The aim is to reduce human pressure on marine and freshwater environments, restore degraded ecosystems, and sustainably make use of the services they provide. This requires up-to-date high-quality data available under FAIR principles covering the whole water continuum from inland water, over coastal waters to the oceans, and addressing all elements in the DPSIR (Drivers – Pressures – States – Impacts - Response), which is the causal framework for describing the interactions between society and the environment adopted by the European Environment Agency (Dahl et al, 2015).
Thematically, the data required for restoring healthy oceans and water range from hydrology over biodiversity to socio-economic data. To combine this, new ways of data search and acquisition, and new and innovative ways of analysis and modelling are needed.
The overall objective of the project is to develop a virtual environment equipped with FAIR multi-disciplinary data and services to support marine and freshwater scientists and stakeholders restoring healthy oceans, seas, coastal and inland waters.
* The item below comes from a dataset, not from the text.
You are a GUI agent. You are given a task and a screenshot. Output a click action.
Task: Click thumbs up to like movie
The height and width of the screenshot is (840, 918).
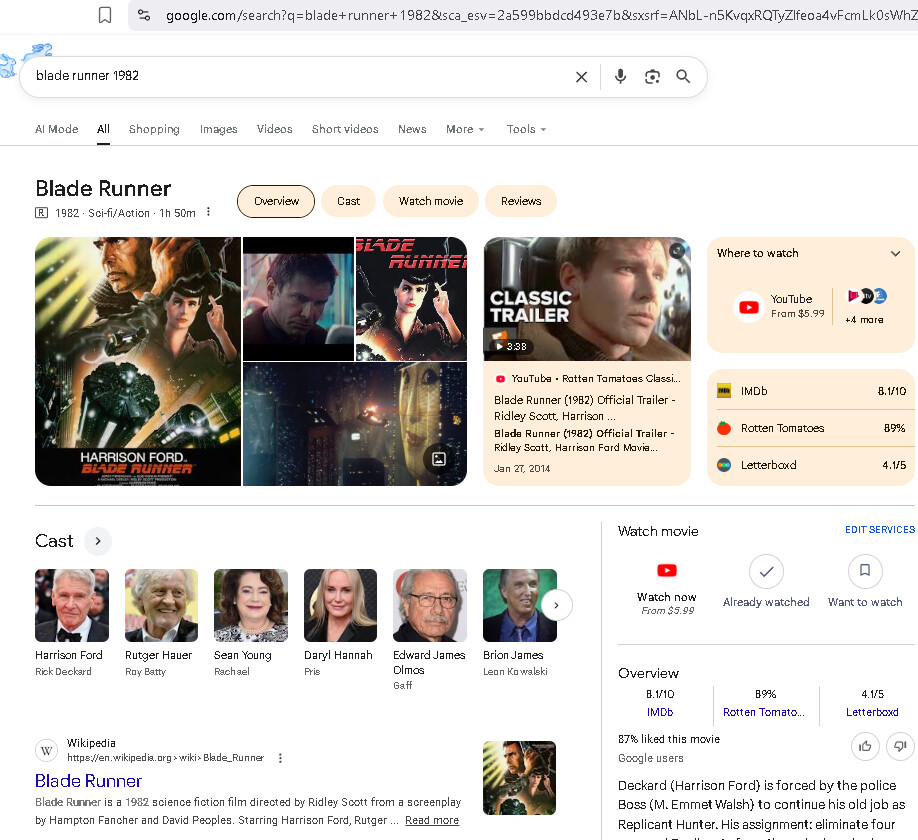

The AquaINFRA virtual environment will enable the target stakeholders to store, share, access, analyse and process research data and other research digital objects from their own discipline, across research infrastructures, disciplines and national borders leveraging on EOSC and the other existing operational dataspaces (e.g., EMODnet, Copernicus Marine Service, Digital Twins, etc.).The initial level of the existing solutions for data access in marine domain are at the Technology Readiness Level (TRL) 7-8. Many services, such as Blue-Cloud data discovery and access service and NextGEOSS, have reached a maturity level, where they can already be seen as finalised end-user products in terms of usability.
The AquaINFRA Interaction Platform (AIP) will be the central gateway for scientific communities in the aquatic realm to interact with EOSC and access the AquaINFRA resources (harmonisation and processing services, research products, visualisation, virtual research environment and training platform).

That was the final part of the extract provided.